Живая музыка немого кино

— Аркадий, просматривая страницы Интернета, я не могу не удивляться твоей, я бы сказал, музыкальной «всеядности», извини за такое неакадемическое слово. Мастер-классы, гастроли, сольные выступления, выступления с различными симфоническими и джазовыми коллективами, литературная деятельность (но это вопрос отдельный), аранжировки, участие в жюри престижных международных конкурсов. Что я забыл? И как ты все успеваешь?

— Еще ты не упомянул «Немое кино — живая музыка». У меня два таких проекта. Это тоже мне очень интересно. С моим квартетом мы играем авторскую музыку к немому фильму Хичкока «Шантаж» (Alfred Hitchcock «Blackmail»). Этот фильм у него последний немой, и он же его сделал звуковым. Мы взяли немую версию. Нам было интересно придумать к нему свой звук, свою музыку.

Помнишь, раньше сопровождали немое кино пианисты-таперы? Шостакович даже одно время работал тапером. Эту музыку кто-нибудь для них писал? Думаю, нет. Эти пианисты импровизировали по ходу фильма, они не смотрели фильм заранее. Были места лирические, драматические, были места «ни о чем» — хорошие настоящие таперы импровизировали, но драматургия фильма при этом не особо учитывалась. Значит, они были хорошими музыкантами, чтобы уметь так быстро реагировать на смену эпизодов? Да, надо было быть виртуозным музыкантом с большим опытом или замечательным импровизатором, чтобы тут же придумывать свою мелодию, свою музыку, свое какое-то музыкальное оформление. (Здесь были твои вопросы и его ответы. Ты все ему отдал?)

Но с фильмом «Шантаж» было по-другому. Это, конечно, не импровизация. Это творческая работа. Мы много раз смотрели этот фильм, придумали лейтмотивы к различным фрагментам фильма.

Справка из «Википедии». «Шантаж» (англ. Blackmail) — кинофильм режиссера Альфреда Хичкока, вышедший на экраны в 1929 году. «Шантаж» был одним из первых английских звуковых фильмов.
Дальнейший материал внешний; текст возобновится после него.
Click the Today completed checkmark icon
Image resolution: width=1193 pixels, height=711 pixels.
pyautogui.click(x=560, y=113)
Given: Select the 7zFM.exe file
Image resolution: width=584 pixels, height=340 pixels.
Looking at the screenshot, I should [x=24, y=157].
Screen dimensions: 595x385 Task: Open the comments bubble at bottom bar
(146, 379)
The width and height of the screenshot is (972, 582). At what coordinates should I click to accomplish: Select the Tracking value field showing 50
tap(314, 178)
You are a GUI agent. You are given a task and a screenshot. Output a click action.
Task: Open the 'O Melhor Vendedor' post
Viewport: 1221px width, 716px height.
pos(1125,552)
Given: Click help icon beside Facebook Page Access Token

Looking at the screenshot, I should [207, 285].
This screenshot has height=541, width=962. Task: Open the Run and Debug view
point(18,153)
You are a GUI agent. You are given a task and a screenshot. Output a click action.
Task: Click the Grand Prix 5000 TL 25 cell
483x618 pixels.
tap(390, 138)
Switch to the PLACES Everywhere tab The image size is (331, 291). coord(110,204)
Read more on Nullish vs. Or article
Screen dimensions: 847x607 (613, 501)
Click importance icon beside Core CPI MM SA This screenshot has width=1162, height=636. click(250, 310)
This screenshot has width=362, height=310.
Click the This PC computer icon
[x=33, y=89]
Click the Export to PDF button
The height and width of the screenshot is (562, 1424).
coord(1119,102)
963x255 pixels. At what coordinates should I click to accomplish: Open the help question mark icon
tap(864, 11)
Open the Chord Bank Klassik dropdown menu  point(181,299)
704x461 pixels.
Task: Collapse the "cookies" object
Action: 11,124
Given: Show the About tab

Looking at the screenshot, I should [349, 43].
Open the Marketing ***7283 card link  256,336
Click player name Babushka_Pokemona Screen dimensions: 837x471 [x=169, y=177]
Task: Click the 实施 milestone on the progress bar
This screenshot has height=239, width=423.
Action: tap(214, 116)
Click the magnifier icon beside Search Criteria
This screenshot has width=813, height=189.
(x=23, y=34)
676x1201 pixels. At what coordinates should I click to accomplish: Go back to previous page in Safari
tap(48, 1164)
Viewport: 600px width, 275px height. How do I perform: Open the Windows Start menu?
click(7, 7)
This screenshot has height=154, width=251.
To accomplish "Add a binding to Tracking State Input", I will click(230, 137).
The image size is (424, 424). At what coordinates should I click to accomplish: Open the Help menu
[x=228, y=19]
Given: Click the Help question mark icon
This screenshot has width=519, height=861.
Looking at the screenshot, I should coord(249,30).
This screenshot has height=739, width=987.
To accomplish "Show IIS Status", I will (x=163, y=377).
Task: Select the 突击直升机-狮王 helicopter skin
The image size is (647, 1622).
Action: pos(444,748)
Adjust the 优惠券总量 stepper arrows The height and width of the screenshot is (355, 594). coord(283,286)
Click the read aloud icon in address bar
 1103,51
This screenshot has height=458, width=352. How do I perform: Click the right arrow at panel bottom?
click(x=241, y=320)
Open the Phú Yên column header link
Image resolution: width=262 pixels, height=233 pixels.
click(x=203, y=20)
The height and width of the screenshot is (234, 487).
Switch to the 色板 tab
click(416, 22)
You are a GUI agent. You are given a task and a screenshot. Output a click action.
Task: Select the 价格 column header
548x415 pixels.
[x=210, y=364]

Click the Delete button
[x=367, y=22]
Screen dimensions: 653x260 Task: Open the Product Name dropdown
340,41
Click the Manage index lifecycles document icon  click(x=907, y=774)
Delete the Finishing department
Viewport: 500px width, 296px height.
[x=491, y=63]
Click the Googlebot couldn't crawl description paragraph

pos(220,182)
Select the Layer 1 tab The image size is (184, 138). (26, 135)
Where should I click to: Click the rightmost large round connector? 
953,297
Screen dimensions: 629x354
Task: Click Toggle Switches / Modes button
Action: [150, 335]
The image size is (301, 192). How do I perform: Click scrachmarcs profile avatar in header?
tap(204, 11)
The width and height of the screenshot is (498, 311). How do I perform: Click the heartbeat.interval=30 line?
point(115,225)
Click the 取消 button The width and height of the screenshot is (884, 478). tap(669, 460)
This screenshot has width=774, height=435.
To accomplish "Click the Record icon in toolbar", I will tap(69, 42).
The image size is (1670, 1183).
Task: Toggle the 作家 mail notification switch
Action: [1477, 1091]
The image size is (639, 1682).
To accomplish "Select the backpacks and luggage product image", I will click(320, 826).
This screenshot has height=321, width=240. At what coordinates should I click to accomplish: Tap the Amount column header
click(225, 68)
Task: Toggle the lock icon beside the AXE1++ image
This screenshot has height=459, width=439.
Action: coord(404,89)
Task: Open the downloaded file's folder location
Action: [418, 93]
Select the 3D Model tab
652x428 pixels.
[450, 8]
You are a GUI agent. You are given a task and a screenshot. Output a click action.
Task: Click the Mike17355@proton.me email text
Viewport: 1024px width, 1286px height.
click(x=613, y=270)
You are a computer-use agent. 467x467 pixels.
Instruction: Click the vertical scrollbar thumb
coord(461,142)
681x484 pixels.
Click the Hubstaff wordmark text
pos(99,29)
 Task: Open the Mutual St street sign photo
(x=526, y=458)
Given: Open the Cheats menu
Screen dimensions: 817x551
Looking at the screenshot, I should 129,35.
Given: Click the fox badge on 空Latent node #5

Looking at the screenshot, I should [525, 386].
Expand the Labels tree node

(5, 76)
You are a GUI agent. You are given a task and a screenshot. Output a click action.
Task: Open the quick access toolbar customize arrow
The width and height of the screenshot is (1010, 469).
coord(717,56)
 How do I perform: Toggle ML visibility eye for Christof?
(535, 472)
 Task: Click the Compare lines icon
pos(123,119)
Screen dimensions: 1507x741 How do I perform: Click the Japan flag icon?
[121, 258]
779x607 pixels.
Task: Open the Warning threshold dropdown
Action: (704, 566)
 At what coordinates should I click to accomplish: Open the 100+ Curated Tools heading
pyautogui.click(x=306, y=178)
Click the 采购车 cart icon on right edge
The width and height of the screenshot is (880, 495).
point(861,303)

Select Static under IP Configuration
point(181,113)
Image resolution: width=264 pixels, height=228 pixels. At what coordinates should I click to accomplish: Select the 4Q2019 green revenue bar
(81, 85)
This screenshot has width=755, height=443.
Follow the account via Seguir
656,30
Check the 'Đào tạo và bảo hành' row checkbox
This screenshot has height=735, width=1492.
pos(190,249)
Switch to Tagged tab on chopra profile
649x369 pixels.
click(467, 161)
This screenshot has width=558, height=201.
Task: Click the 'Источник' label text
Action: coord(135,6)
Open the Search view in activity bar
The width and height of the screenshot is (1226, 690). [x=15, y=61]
Первоначально это был немой фильм, однако к концу работы над ним появилась техника звукового кино, и Хичкок переснял ряд сцен, чтобы сделать ленту почти полностью звуковой.

— Недавно меня пригласили на подобную же работу. Мы сделали фильм «Дом на Трубной» (режиссер Борис Барнет). Сюжет очень показателен, поэтому я приведу его.

Москва в разгар НЭПа. Мелкобуржуазная публика устраивает свой полный суеты и сплетен мещанский быт в доме на Трубной улице. Один из жильцов, хозяин салона-парикмахерской Голиков, ищет домработницу — скромную, трудолюбивую и не состоящую в профсоюзе. Подходящей для эксплуатации кандидатурой ему кажется деревенская девушка Параша Питунова. Вскоре дом на Трубной потрясает известие о том, что Прасковья Питунова избрана депутатом Моссовета от профсоюза горничных...

Это была премьера на фестивале в норвежском городе Тромсо. Играли мы в самом старом кинотеатре Европы, ему более ста лет, был большой успех. В сентябре мы поедем в турне, история продолжается. Это советский немой фильм, режиссера, к сожалению, не помню.

Мы сидели два дня и смотрели фильм, придумывали к нему музыкальное оформление и немузыкальное тоже. В одном месте мы рубим дрова, в другом выбиваем ковер. Это фантазия, это такая творческая работа и большой опыт.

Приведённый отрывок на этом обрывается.